Erfahrungen aus EHEC-Krise in Gesetzesentwurf umgesetzt
02.09.2011,
Das Bundeskabinett hat den Entwurf eines Gesetzes zur Durchführung der internationalen Gesundheitsvorschriften und zur Änderung weiterer Gesetze beschlossen. Der Gesetzesentwurf sieht zum Schutz vor der grenzüberschreitenden Ausbreitung von bedrohlichen Krankheiten unter anderem vor, dass in ausgewählten Flug und -Seehäfen Maßnahmen getroffen werden, mit denen im internationalen Handels- und Reiseverkehr auftretende Gesundheitsgefahren besser abgewehrt werden können.

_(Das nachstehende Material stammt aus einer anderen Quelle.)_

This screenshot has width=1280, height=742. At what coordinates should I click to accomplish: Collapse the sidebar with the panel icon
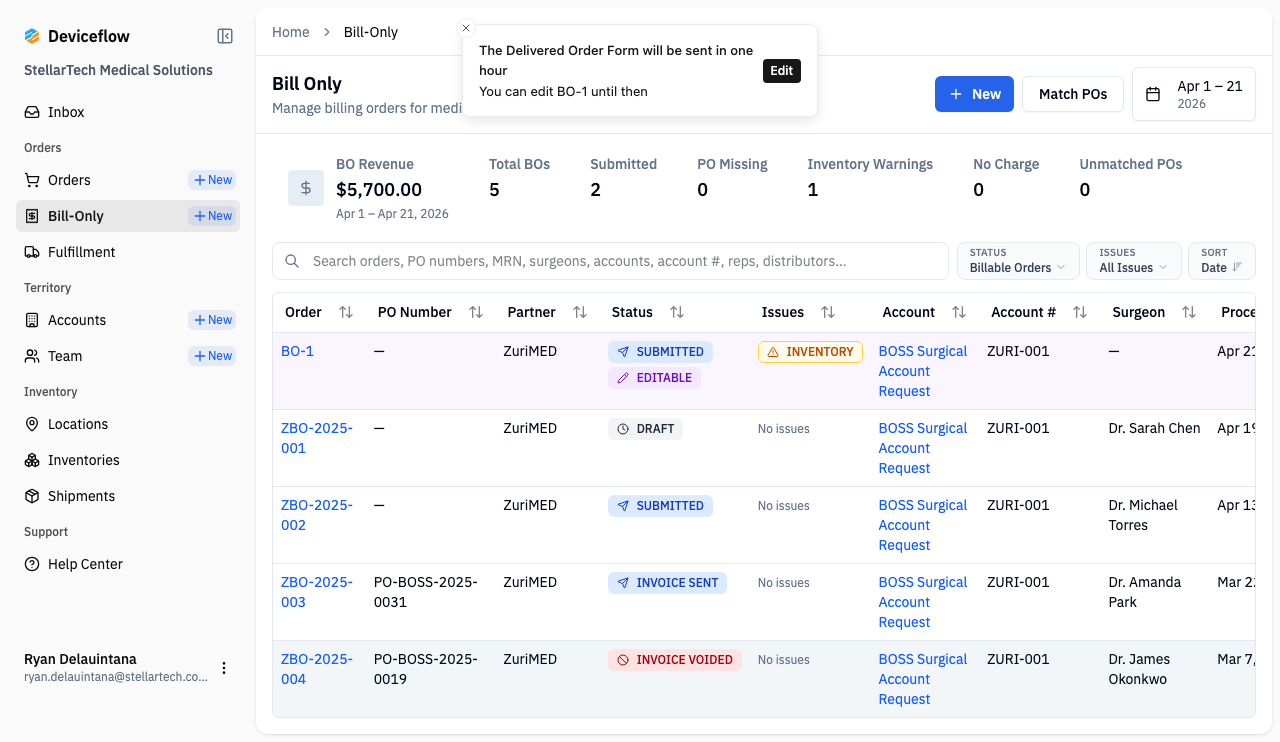225,36
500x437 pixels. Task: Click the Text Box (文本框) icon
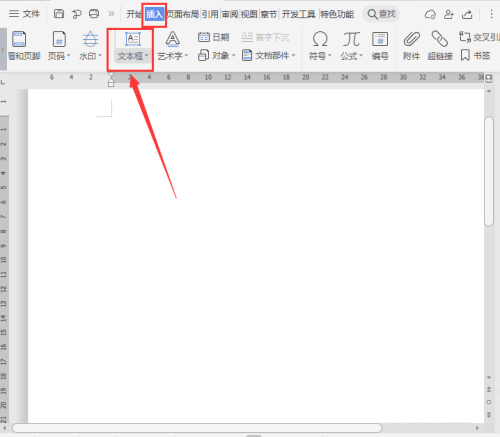click(133, 39)
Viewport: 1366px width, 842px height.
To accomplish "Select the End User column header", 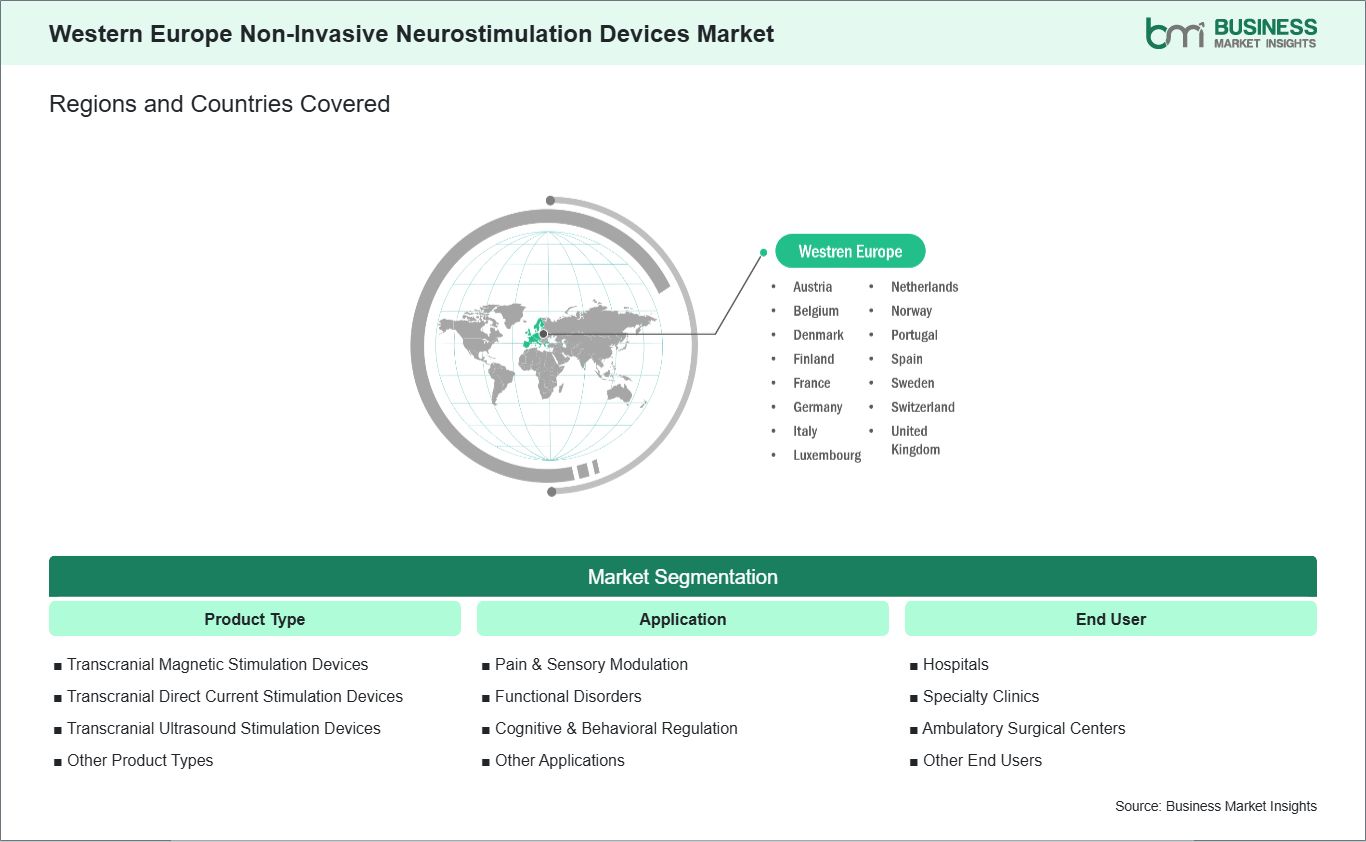I will pyautogui.click(x=1111, y=619).
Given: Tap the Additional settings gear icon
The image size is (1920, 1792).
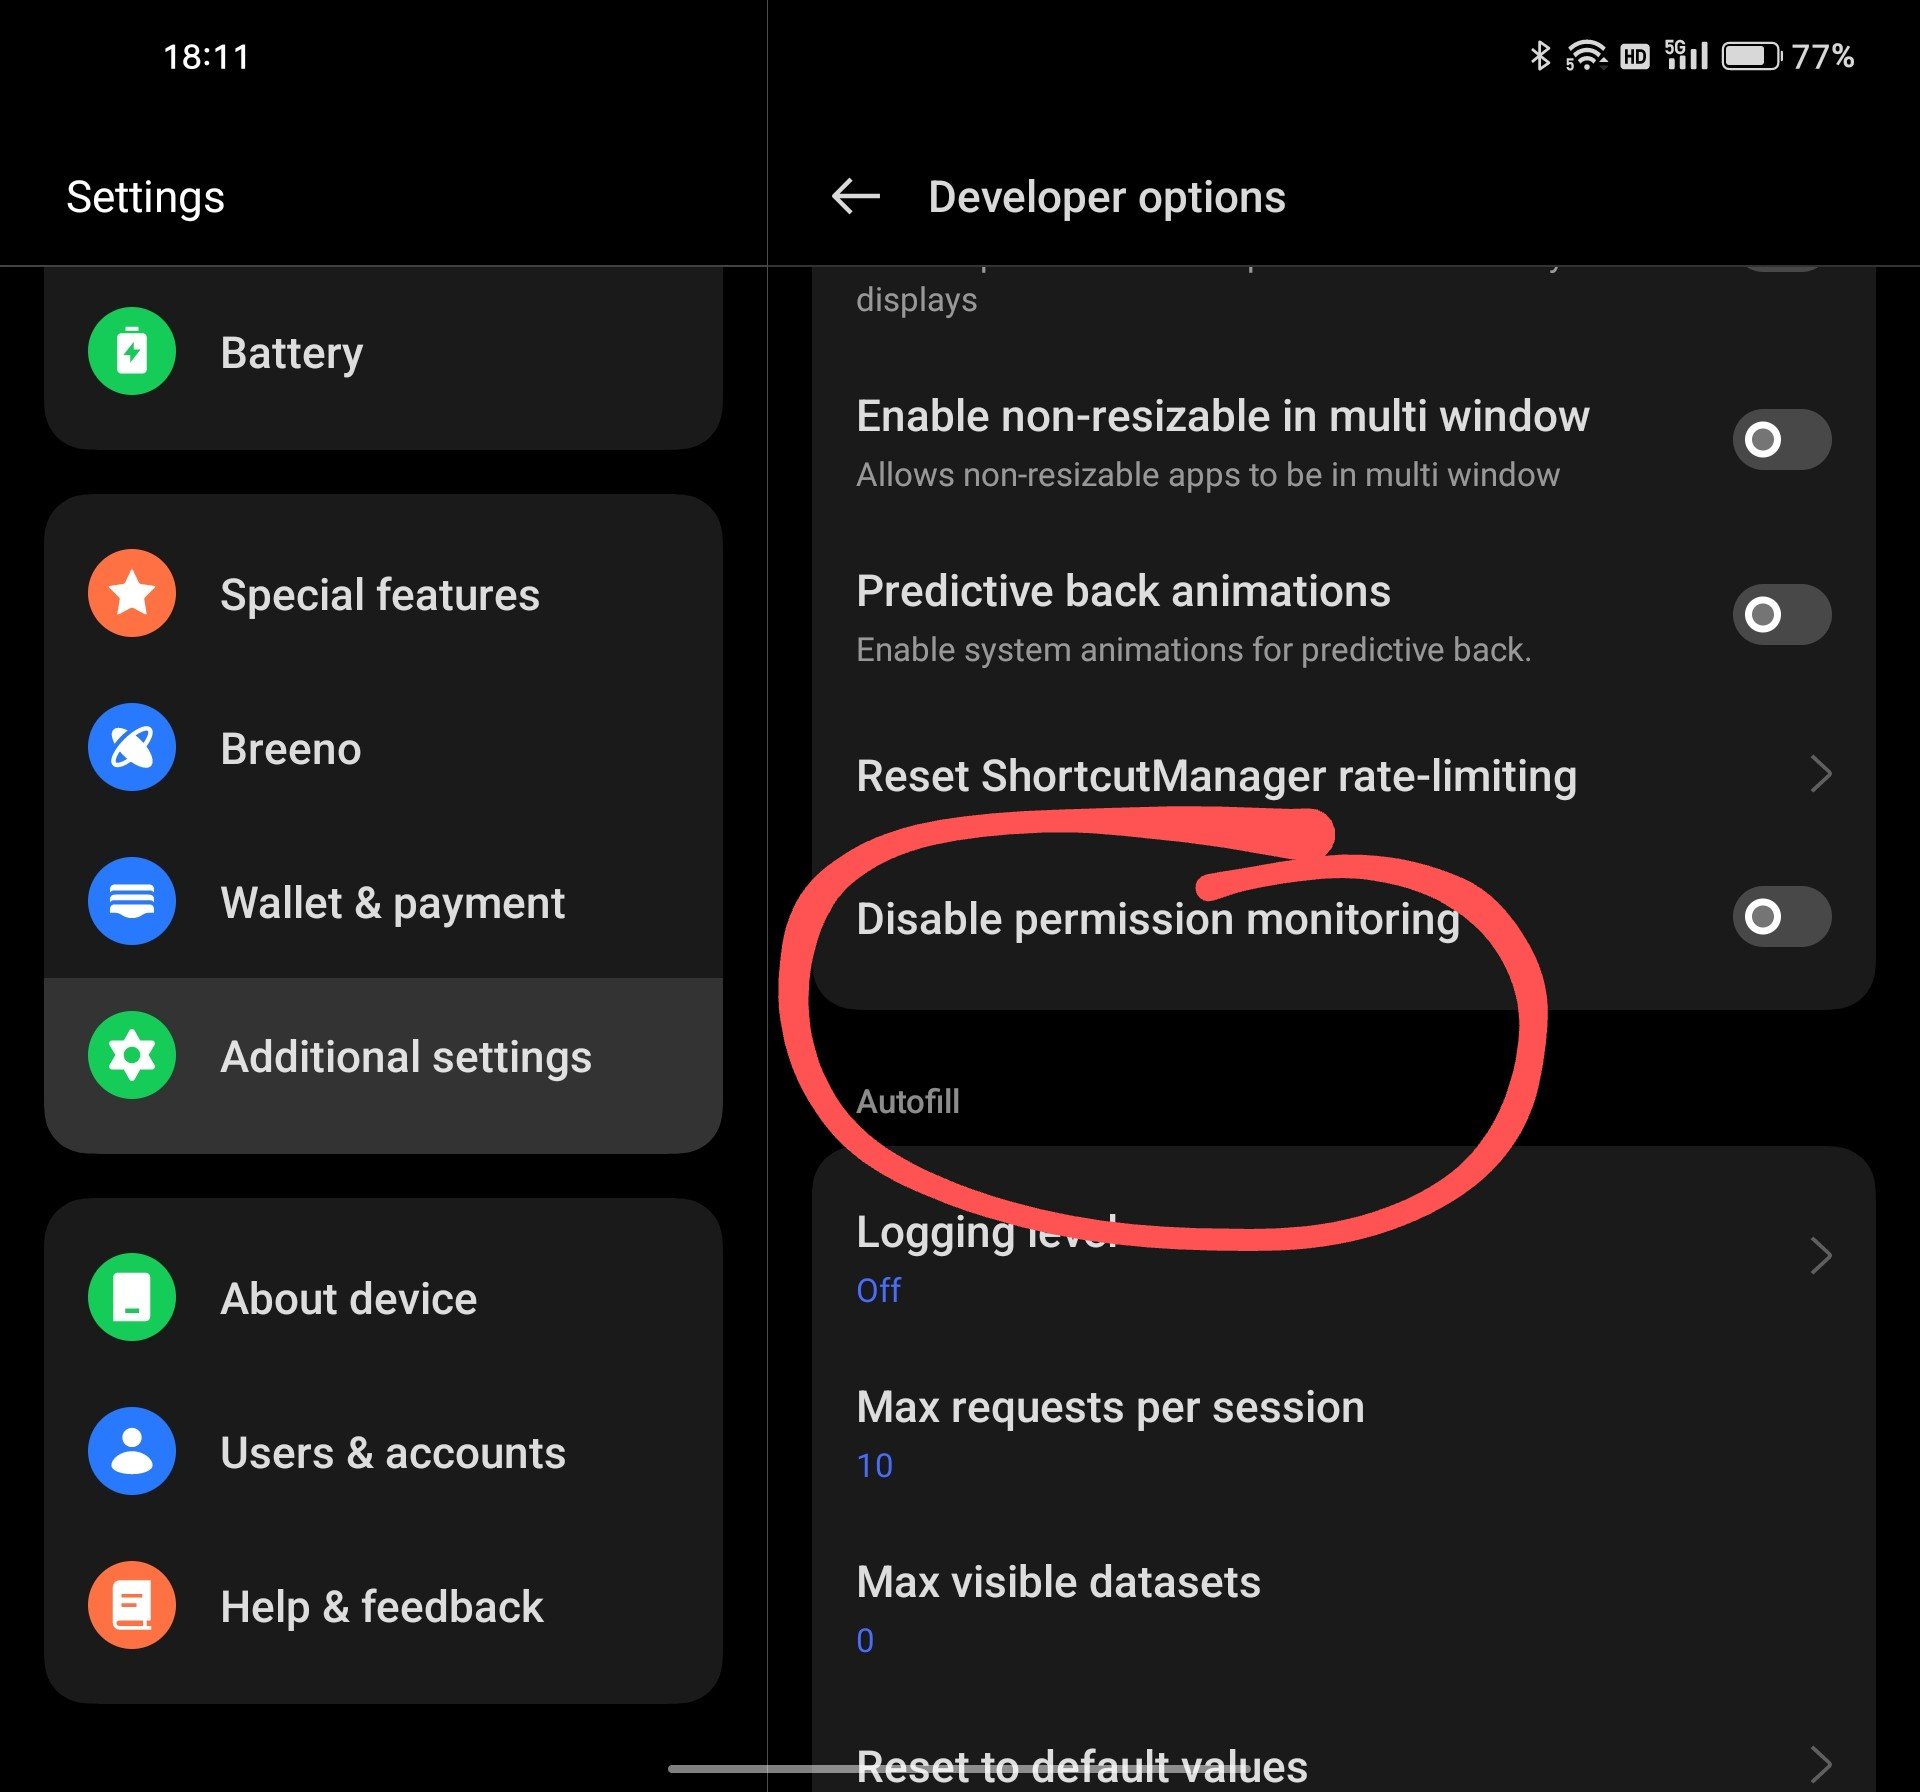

Das Bundesgesundheitsministerium zieht mit dem Gesetzesentwurf darüber hinaus die Konsequenzen aus den Erfahrungen mit der EHEC-Epidemie. Mit neuen Regelungen sollen derartige Vorkommnisse wie rund um die zahlreichen EHEC-Erkrankungen zukünftig vermieden werden. Aus diesem Grund soll das Robert Koch-Institut künftig schneller über die infektionsepidemiologische Lage informiert sein. Deshalb dürfen die Übermittlungsfristen vom Gesundheitsamt über die Landesstellen an das Robert Koch-Institut ist Zukunft nicht mehr als drei Tage betragen. Auch die Diagnosen von meldepflichtigen Erkrankungen müssen schneller beim Gesundheitsamt vorliegen: innerhalb von 24 Stunden. Um die Informationsübertragung im Ganzen noch weiter zu optimieren sollen zudem in einer Studie informationstechnologische Lösungen im Meldewesen untersucht werden.